The Delhi High Court issued notices to Gopal Rai and journalist Saurav Das over a plea alleging a social media campaign targeting Justice Swarana Kanta Sharma during the Delhi excise policy case, while linking it with pending contempt proceedings against AAP leaders
Published Date – 22 May 2026, 07:21 PM
New Delhi: The Delhi High Court on Friday issued notices to AAP leader Gopal Rai and a journalist on a plea seeking contempt proceedings against them over an alleged “orchestrated social media campaign” against Justice Swarana Kanta Sharma, who recently withdrew from the Delhi excise case hearing.
A bench of Justices Navin Chawla and Ravinder Dudeja sought the stand of Rai and Saurav Das over lawyer Ashok Chaitanya’s petition, which also named former chief minister Arvind Kejriwal and ex-AAP MLA Saurabh Bhardwaj as parties. Observing that a suo motu contempt case has already been initiated against Kejriwal and others, the bench listed the case for further hearing on August 4.
“We have also issued notice to the respondents (in the pending suo motu case). Keeping in view the same, instead of multiplying the number of matters, this contempt case will be taken up along with that matter. However, as Rai and Das are not parties to the (suo motu) contempt case, let notice be served on them,” the bench ordered.
The court asked that a copy of the present petition be sent to Kejriwal and Bhardwaj. The petition alleged that while Kejriwal’s plea seeking recusal of Justice Sharma in the excise policy case was pending, Rai and Das launched a social media campaign in a “brazen attempt to exert extra-judicial pressure on a sitting judge.” The plea alleged that they made “scurrilous and malicious allegations” against the judge, implying a conflict of interest and accused her of bias.
Justice Sharma had on May 14 initiated criminal contempt proceedings against Kejriwal, Manish Sisodia and other AAP leaders over their “vilifying” social media posts against her in relation to the excise policy case.
On May 19, the court issued notice to Kejriwal, Sisodia, and others in the criminal contempt case.

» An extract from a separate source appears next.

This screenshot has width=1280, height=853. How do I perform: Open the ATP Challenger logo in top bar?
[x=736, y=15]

In the suo motu contempt order, Justice Sharma asserted that the former Delhi chief minister “orchestrated a calculated campaign” of vilification against her on social media instead of pursuing his legal remedies.
The judge took exception to several social media posts, attributing “political allegiance” and “affiliation” to her and allegedly targeting her by posting a misleading “edited” video of a speech she gave at an educational institution in Varanasi. She also noted the wide circulation of clips from the court proceedings, stating that the proposed contemnors were creating a “parallel narrative”, and that “remaining silent” was not judicial restraint but a “surrender before a powerful litigant.”

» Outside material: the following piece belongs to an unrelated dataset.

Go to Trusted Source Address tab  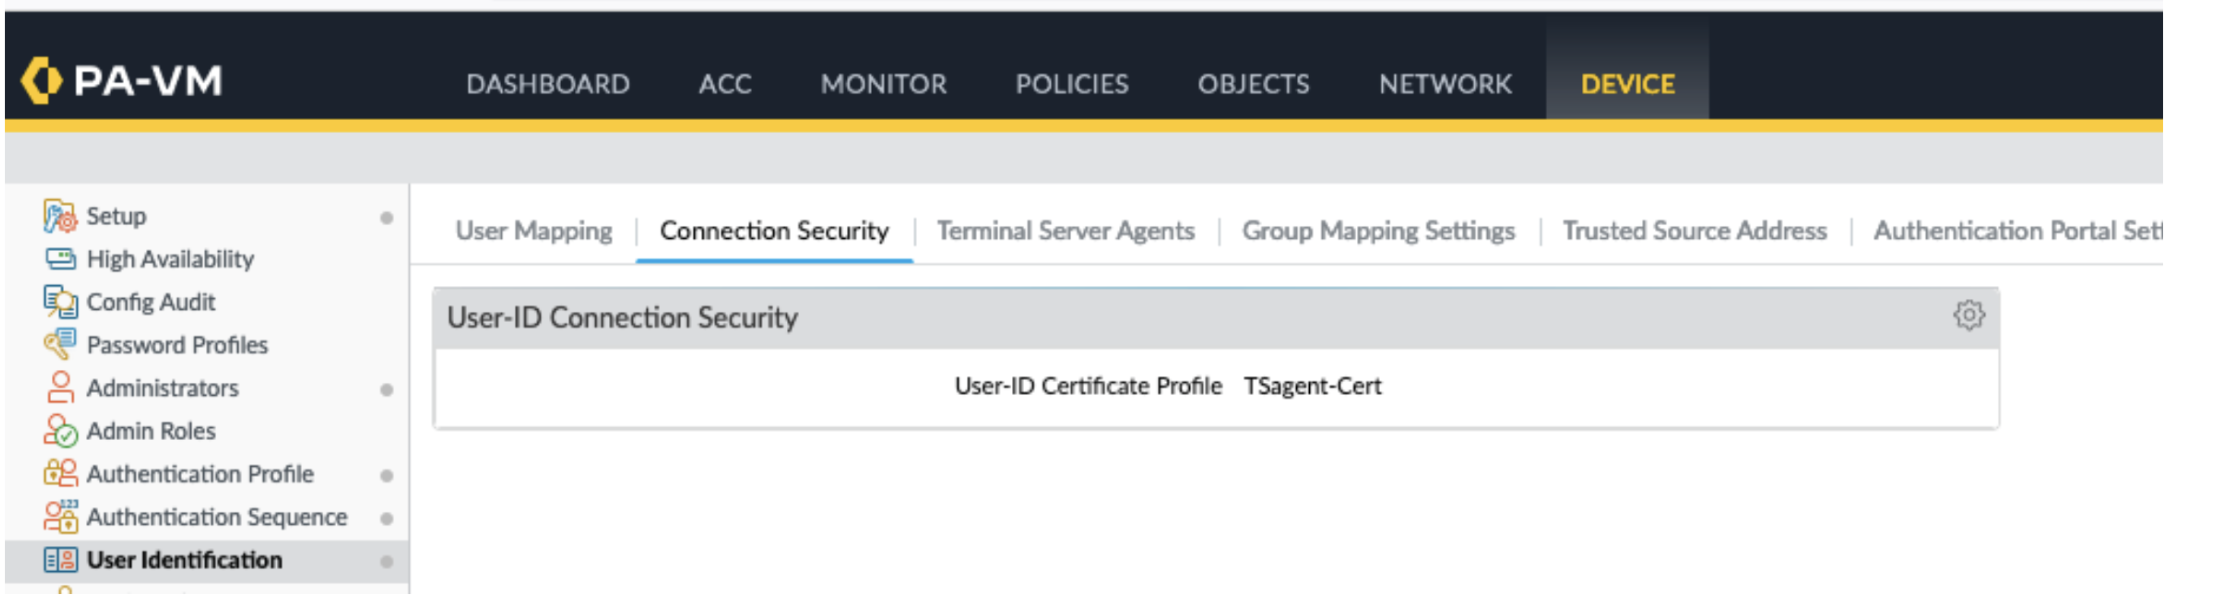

On February 27, the trial court discharged Kejriwal, Sisodia and 21 others in the liquor policy case, ruling that the case was unable to survive judicial scrutiny and stood discredited in its entirety.

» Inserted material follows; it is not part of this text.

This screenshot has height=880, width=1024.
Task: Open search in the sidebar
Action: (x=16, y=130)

After Justice Sharma dismissed their applications seeking her recusal in the CBI’s petition against their discharge in the case on April 20, Kejriwal, Sisodia and Pathak wrote a letter to Justice Sharma, saying that they would not appear before her personally or through a lawyer and would follow “Mahatma Gandhi’s path of Satyagraha”. After Justice Sharma released the CBI’s petition from her court on May 14, the case is now before Justice Manoj Jain.